Companies must leverage risk metrics to more quickly identify areas of concern and potential mitigation before the issues flare out of corporate control — and therefore escalated to the levels denoted under Dodd-Frank. Using risk assessment metrics as well as compliance reports, companies can improve their compliance programs and risk mitigation strategies and overall improve the efficiencies in their business processes that identify, manage and act upon risk.

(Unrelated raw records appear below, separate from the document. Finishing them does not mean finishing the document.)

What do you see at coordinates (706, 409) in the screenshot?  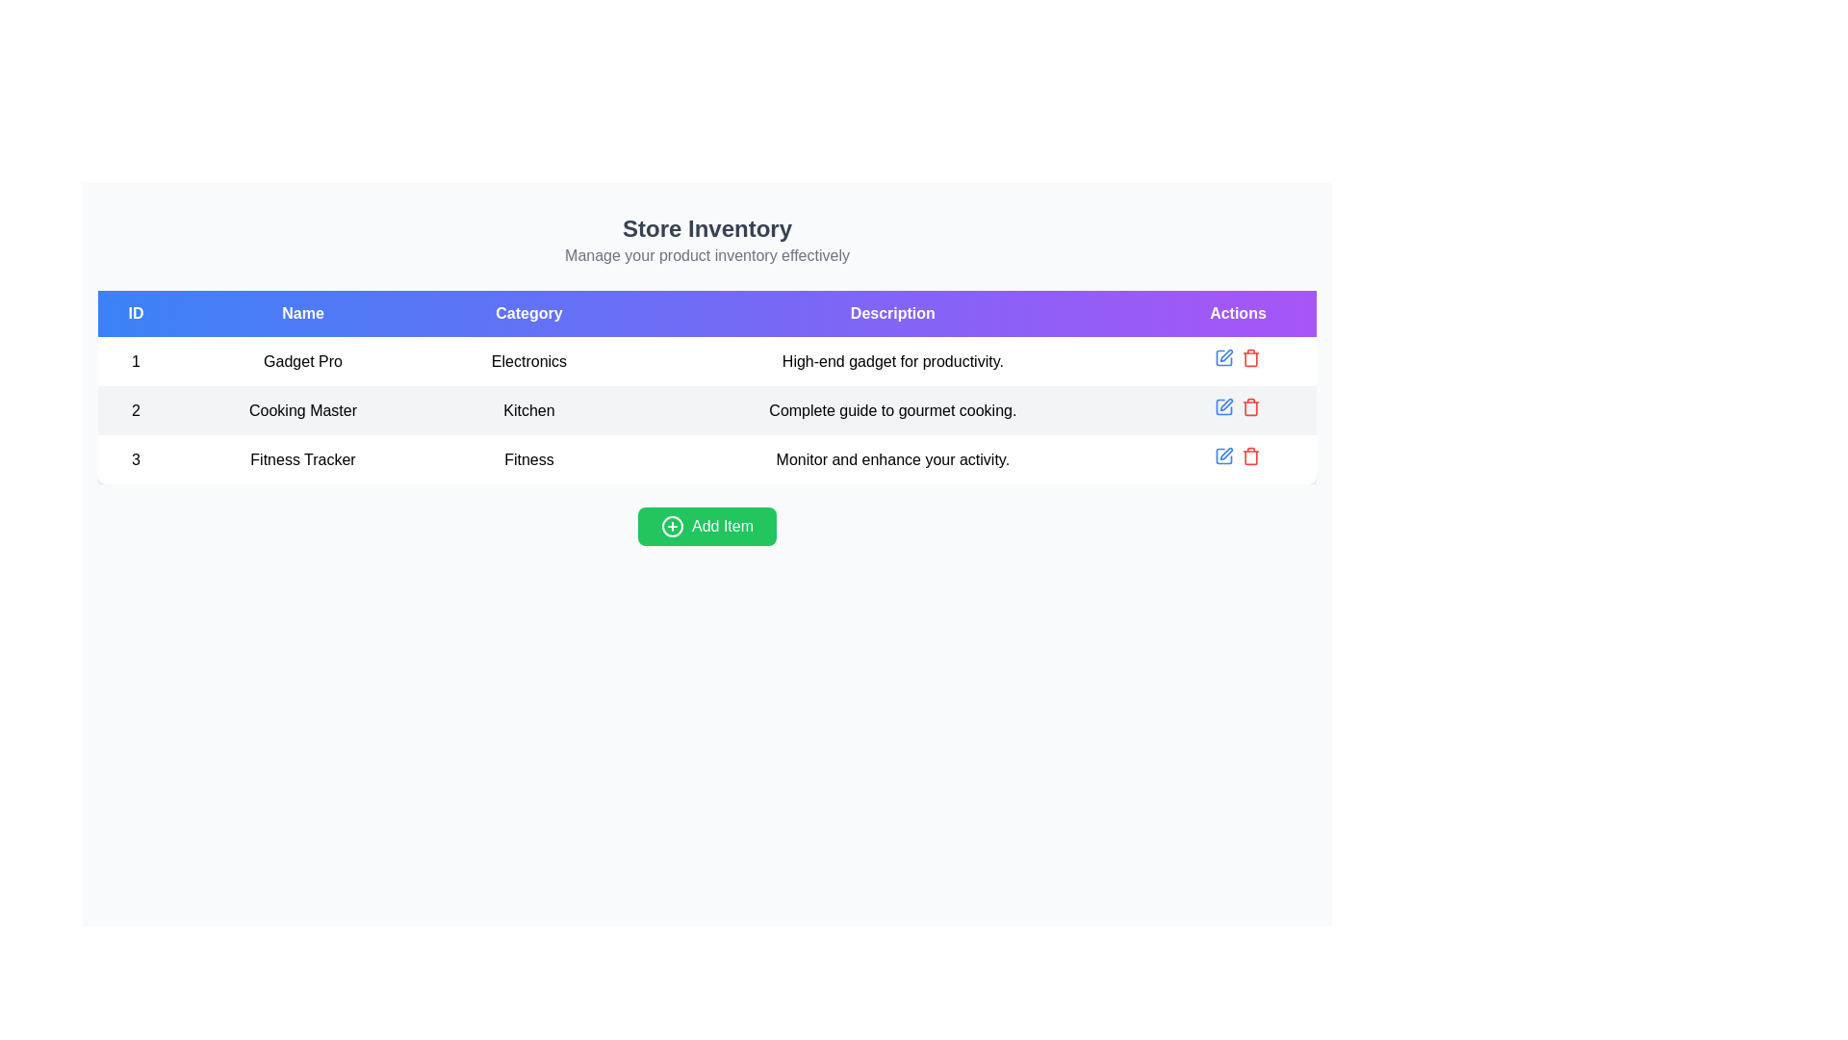 I see `the second row in the product listing table, which contains information about a product and is identified by the ID value of '2'` at bounding box center [706, 409].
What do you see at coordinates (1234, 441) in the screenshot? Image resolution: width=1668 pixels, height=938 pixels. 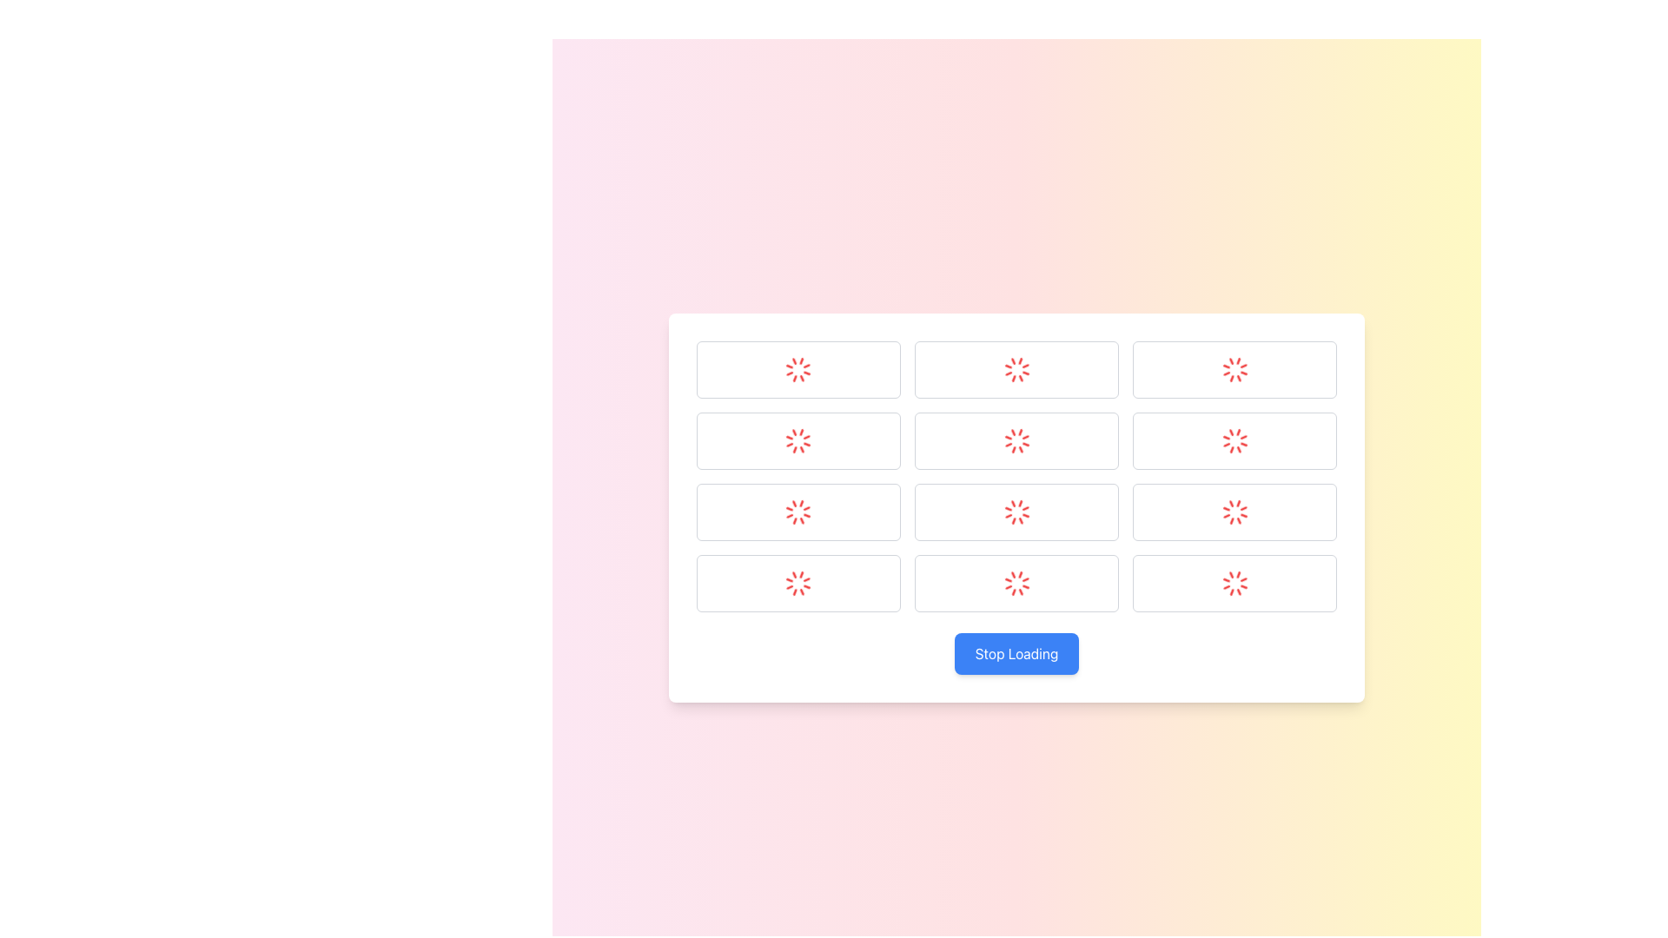 I see `the loading indicator, which is the fifth rectangle in the second row of a 3x6 grid layout, to monitor the loading indication` at bounding box center [1234, 441].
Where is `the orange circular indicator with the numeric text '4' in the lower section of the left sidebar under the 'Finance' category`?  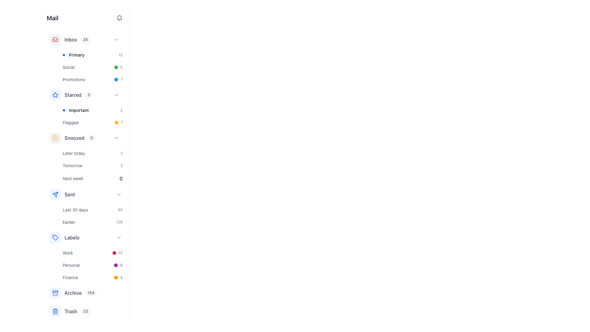 the orange circular indicator with the numeric text '4' in the lower section of the left sidebar under the 'Finance' category is located at coordinates (118, 277).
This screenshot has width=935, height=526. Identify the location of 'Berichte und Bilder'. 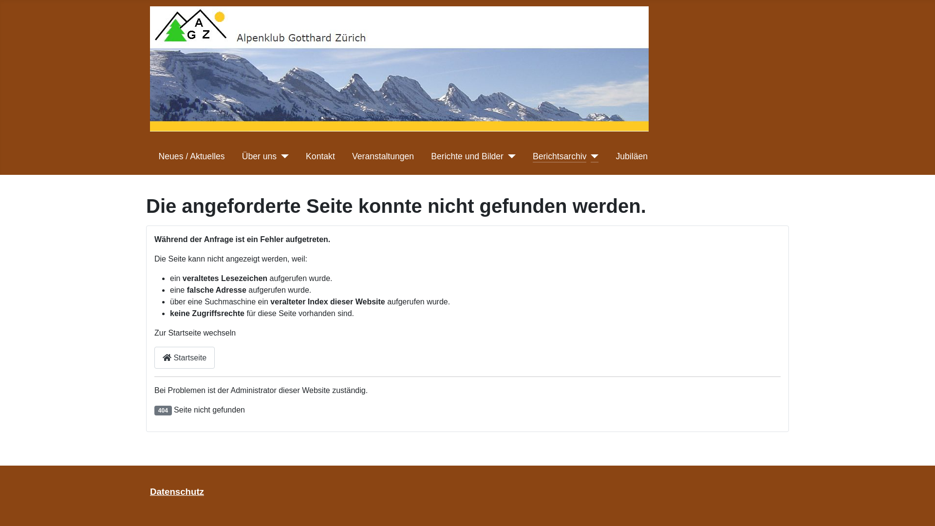
(466, 155).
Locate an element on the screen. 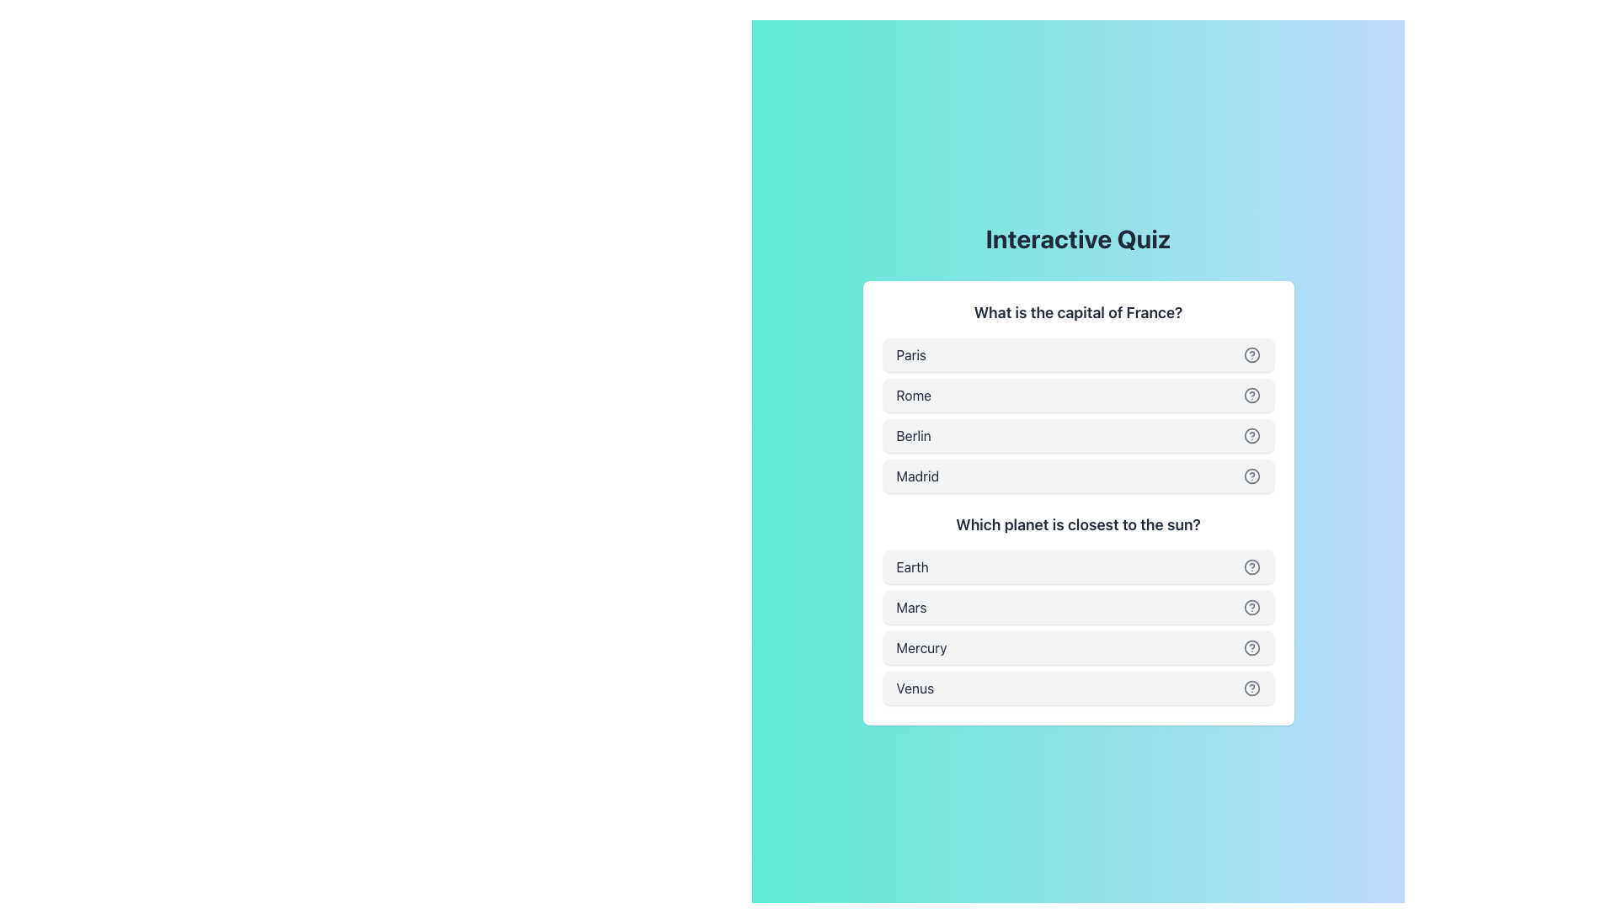 The image size is (1617, 909). the circular gray question mark icon located on the right side of the 'Berlin' option is located at coordinates (1251, 434).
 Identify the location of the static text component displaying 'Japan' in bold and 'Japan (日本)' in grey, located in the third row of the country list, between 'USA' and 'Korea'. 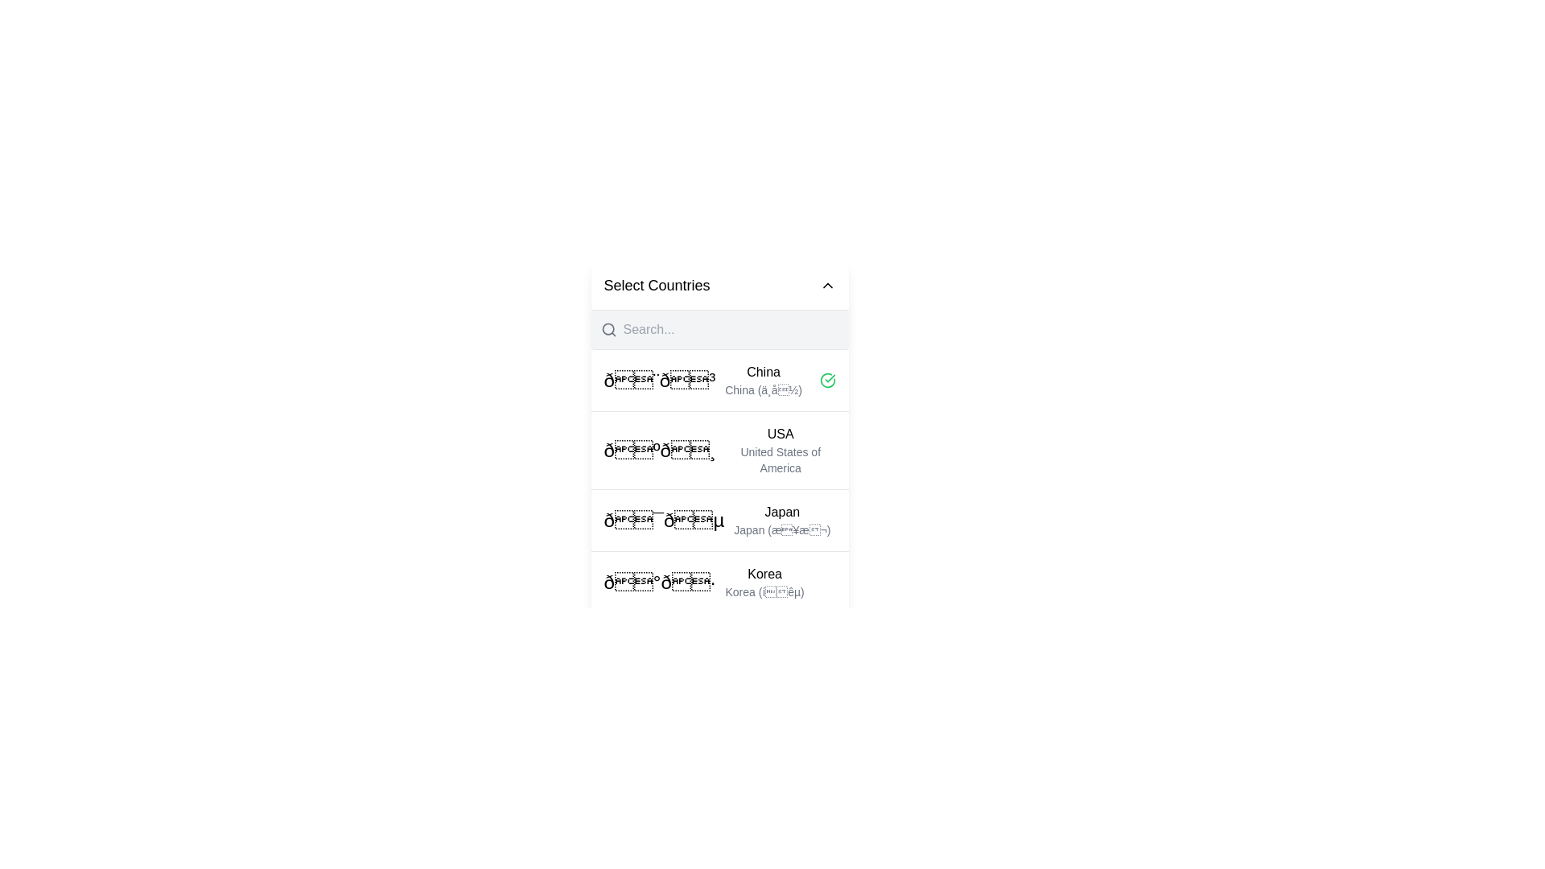
(782, 520).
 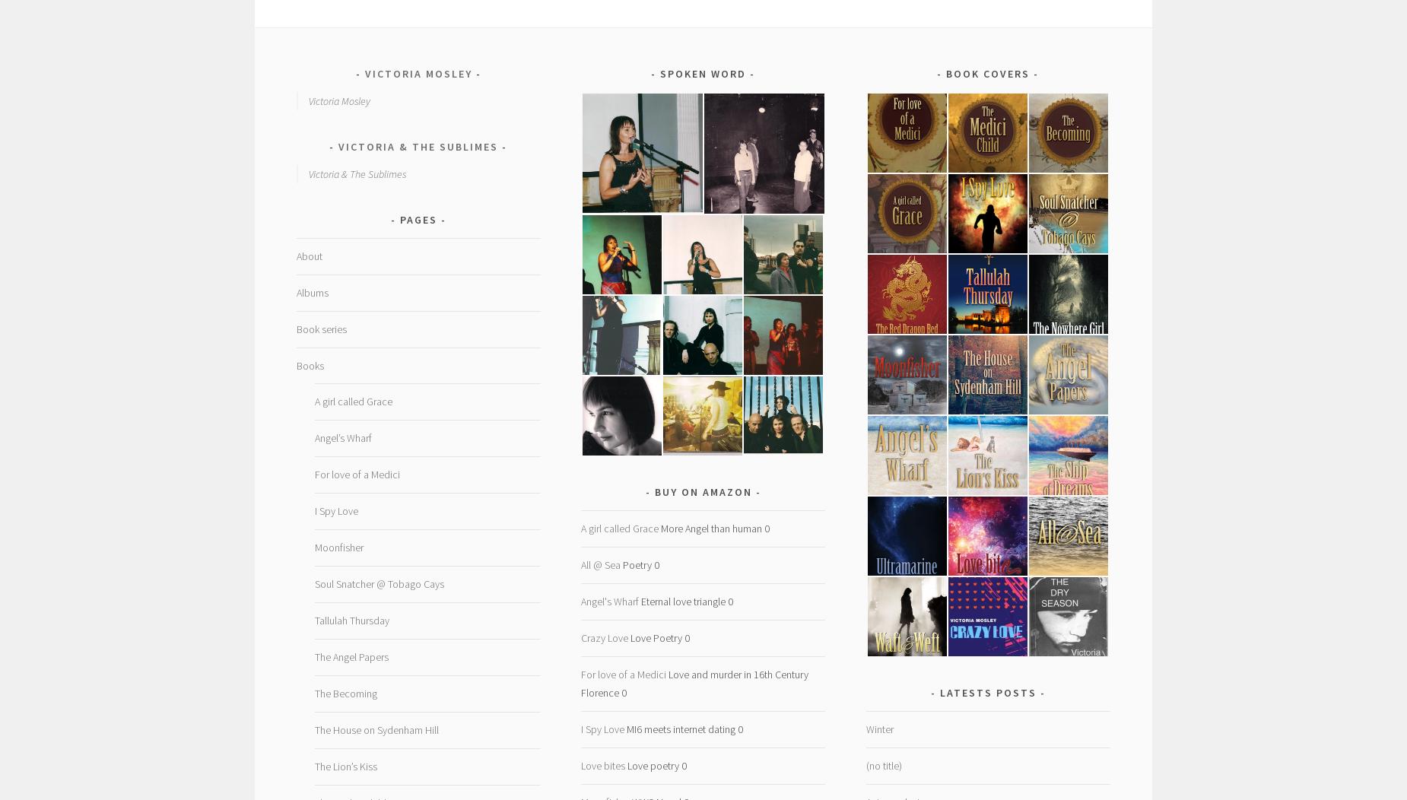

Dodd-Frank and Section 922 will drastically change the landscape of risk management. Today’s companies – if they are to be around and solvent for very long – must enact compliance, hotline, corporate ethics and whistleblower policies that protect company interests and the whistleblower alike. Risk must be proactively managed, in a holistic fashion. Whistleblower programs must ensure all would-be participants that their information will remain privileged and their actions deemed valuable in the larger perspective to the entire organization. It is not only the program itself, but more importantly, how it is managed and refined, that will prove most beneficial to strategic corporate decision-making.